◆ WHAT YOU HAVE TO DO ◆
Pick up the wish list of implant technologies below and keep writing from its last line.

◆ DOCUMENT TEXT ◆
>>>>
My own list:
Subdermal BlueTooth controller/display combination
Availability: Now (sort of)
This is a subdermal black and white programmable tattoo, with built-in BlueTooth connectivity. It's powered by your body's own metabolism (using a nifty little fuel cell that runs on blood). It can be programmed by any BlueTooth device, so the display can be changed at will, and in theory at least can even show streaming 3G media. (I'd love to watch The Matrix on this thing!)
No new technology here; we can make it with off-the-shelf parts, though there's no plan at the present for commercialization.
Why I want it: The idea of a direct, implanted interface with other devices is just too cool for words. On a geek cool scale from 1 to 10, with 1 being "not cool" and 10 being "übergeek," this clocks in at about a 27.4. I am a big fan of tattoos and a big fan of wireless communication; combining the two is just...well, a geekgasm of cool. And it's functional!
Implanted rare-earth magnets that offer the ability to feel electromagnetic fields
Availability: 1-3 years, or now (with potential problems)
A tiny (about the size of a grain of rice) rare-earth magnet is coated with silicone and surgically implanted in the fingertip beneath the skin. It reacts to electromagnetic fields, and its close proximity to the sensory nerves in the fingertips allows the wearer to feel such fields. You can run your finger over a power cord and tell if it's plugged in or not, feel the hard drive in your computer spin up, trace the path of power cables through the wall, and even feel the electromagnetic field emitted by the grocery store anti-shoplifting sensors.
People have done this now, but the art of coating the magnets with silicone is still in its infancy. many people who have these magnets implanted end up rejecting them. Even a microscopic breach of the silicone jacket around the magnet causes the body to destroy the magnet, which often leads to infection. A lot of folks in the body-mod community are working on this problem. It's a simple enough engineering challenge; with the right funding and research, it could be licked in a week. Body-mod enthusiasts don't exactly have access to funding or to cutting-edge engineering or biomedical know-how, so I said 1-3 years on this one.
Why I want it: We live, every single day, immersed in an environment we are completely unaware of. We're bathed constantly in electromagnetic fields of all kinds, and yet we're totally blind to them. Adding a new sense opens up a new world; it's like being born deaf and suddenly being given the ability to hear.
This ability is useful for a number of practical reasons; but forget those. It's being given sight when you're blind, touch when you're numb. Anything that promises a whole new sense gets my vote!
Respirocytes: artificial mechanical red blood cells
Availability: 7-10 years (maybe)
<<<<
◆ DATA EXCERPT ◆
>>>>
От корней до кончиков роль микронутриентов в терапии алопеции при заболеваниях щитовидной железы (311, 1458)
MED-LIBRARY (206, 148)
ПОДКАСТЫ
<<<<
◆ EXERCISE ANSWER ◆
The most speculative of the near-tech things on this list, respirocytes are nanoscale machines which could be injected into a person, and which perform the basic functions of red blood cells--transporting oxygen to the tissues and carbon dioxide away from the tissues of the body. They do this job, at least in theory, thousands of times more efficiently.
A person injected with a therapeutic dose of respirocytes would, if the technology works, be able to do things like hold his breath for half an hour, run at top speed without breathing for ten minutes, and even survive with his heart stopped for half an hour or more.
Actually making these things will require some pretty fancy work in nanoscale fabrication. The idea is pretty simple; it's the execution that's the tough part. The basic technologies are sound, but we're not very good at making moving parts on the required scale yet.
Why I want it: It's hard to know where to begin.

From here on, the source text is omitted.